C-reactive protein cannot be used on its own to confirm rheumatoid arthritis diagnosis. Instead, doctors request this test to determine the severity of the disease.

Even though more expensive, the CRP test is usually more sensitive and accurate than an EST test.

Often, a CRP (or ESR) test is ordered if you have a false negative on the rheumatoid factor (RF) test.

Interpreting CRP Test Results

The results of a CRP test are typically presented as milligrams per liter (mg/L). The level of C-reactive protein is usually low. For instance, a normal reading is anything less than 10 mg/L, but the results can vary from one lab and person to another.

What Do the Test Results Mean?

Again, normal CRP levels are often very low. Doctors usually order an ongoing CRP test to determine your risk of RA.

If your CRP levels start going up, this is typically an indication of inflammation, injury, or the presence of an autoimmune condition. The good news is that CRP levels usually rise before the symptoms or signs of the condition show up.

As such, CRP tests can help detect the disease early. Additionally, doctors leverage ongoing CRP tests to monitor disease activity and to know the progress or efficacy of medication.

Other Conditions You May Have

While this test can help diagnose RA, bacterial infection and any autoimmune condition can raise your levels of CRP. Ultimately, this can make the diagnosis of RA very complex.

If your CRP levels are high, it can indicate that you may have sepsis, heart attack, and any autoimmune disorder.

(6) Complete Blood Count

 Complete Blood Count

How Is It Used?

A complete blood count is what it sounds like – a routine test that checks the counts of your red and white blood cells.

It is further broken down into five individual blood tests:

(i) Red blood cells test, which measures the number or count of RBCs that ship oxygen from the lungs to the rest of your body.

(ii) Hematocrit test, which measures the volume of red blood in your body.

(iii) White blood cells test, which means the count of WBC which helps fend off infection

(iv) Hemoglobin test which checks your body’s capacity to carry oxygen.

(v) Platelets test which measures the count of platelets in your system.

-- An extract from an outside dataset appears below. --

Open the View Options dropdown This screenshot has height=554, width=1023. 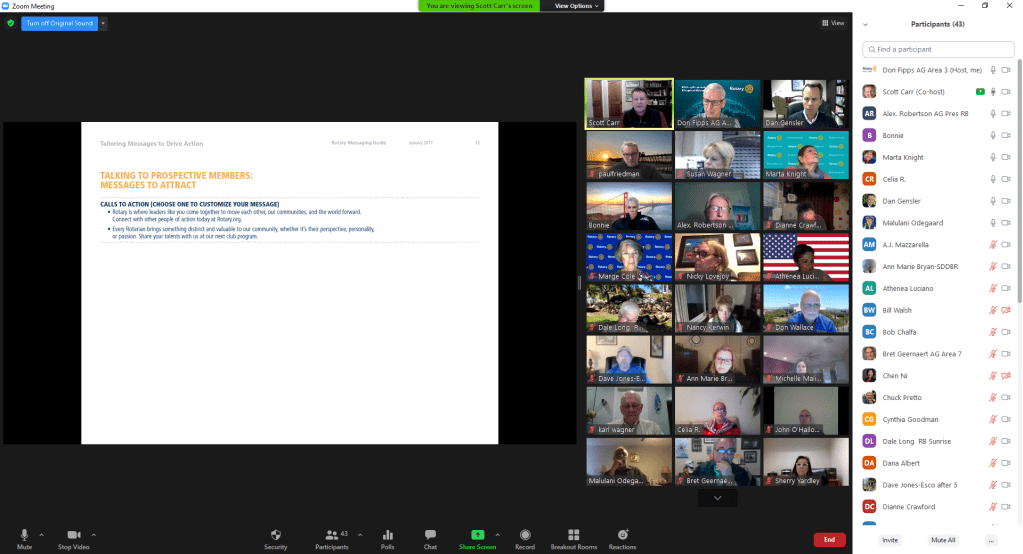tap(578, 6)

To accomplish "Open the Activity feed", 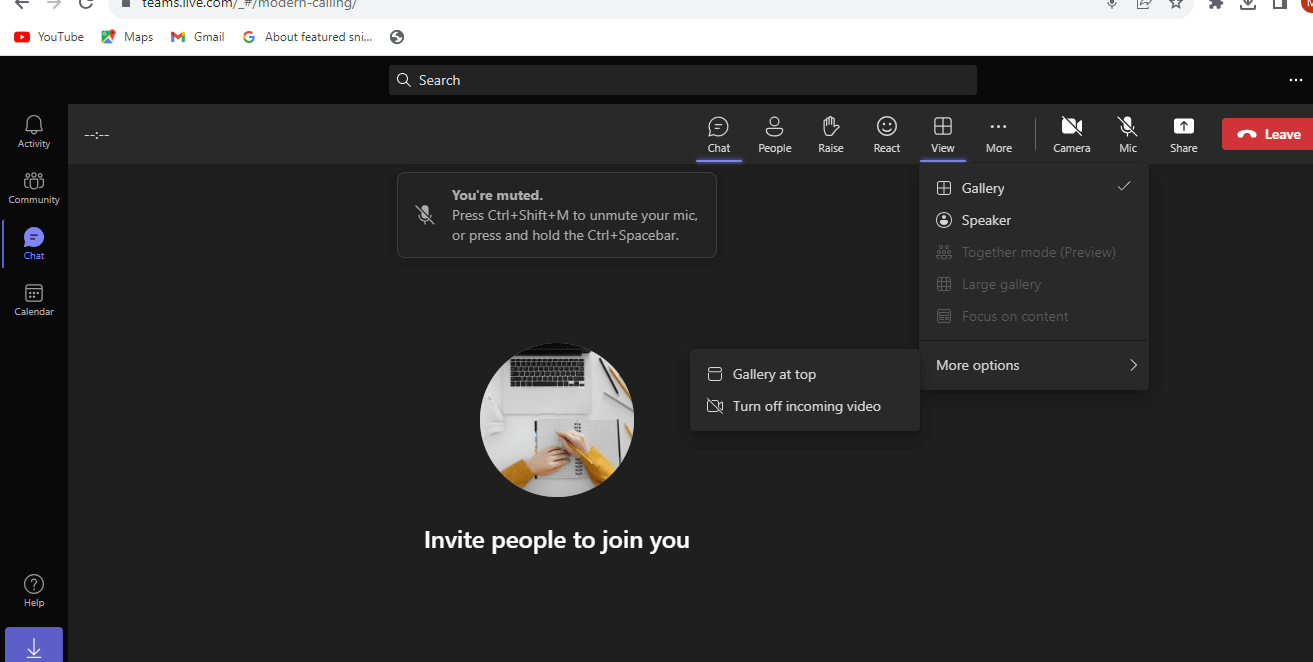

These are blood agents that help with clotting.

Interpreting Complete Blood Count Results

Blood Count Results

Hematocrit test results are reported as a percentage. Normal results range from 36-52% in men, while that for normal women ranges from 34-46%.

Red blood cell test results are presented in millions per cubic millimeter (million/mm3). The normal RBCs count ranges from 3.93 to 5.69 million/mm3.

Similarly, white blood cell counts are presented in millions per cubic millimeter (million/mm3) of total blood volume. Normal WBCs count ranges from 4.5 to 11.1 thousand/mm3.

Platelet results are reported as thousands per cubic millimeters of blood. A normal platelet count ranges between 150 and 450 thousand/mm3.

Hemoglobin test results are presented in grams per deciliter (g/dL) of blood. In men, normal hemoglobin levels range from 13.2 to 17.3 g/dL. In women, normal levels range from 11.7 to 16.1 g/dL.

What Do the Test Results Mean?

Low hematocrit and hemoglobin results can be linked to RA. However, physicians use these results to determine if your RA or its treatments are causing other health problems such as anemia.

If hemoglobin or hematocrit results are very low, it may be an indication that your medications are having side effects.

Other Conditions you May Have

Low complete blood count results may be a sign that you have an infection, leukemia, anemia, etc.

Summary

These are just but the six most common blood tests doctors order to determine if you may have rheumatoid arthritis.

Other blood tests that may be used to diagnose rheumatoid arthritis include the Cryoglobulins test, Complement test, Creatine Kinase (CK) test, HLA-B27 test, and Antineutrophil Cytoplasmic Antibodies (ANCA) test.

Because a single blood test may not confirm or rule out RA diagnosis, you may have to take several of them.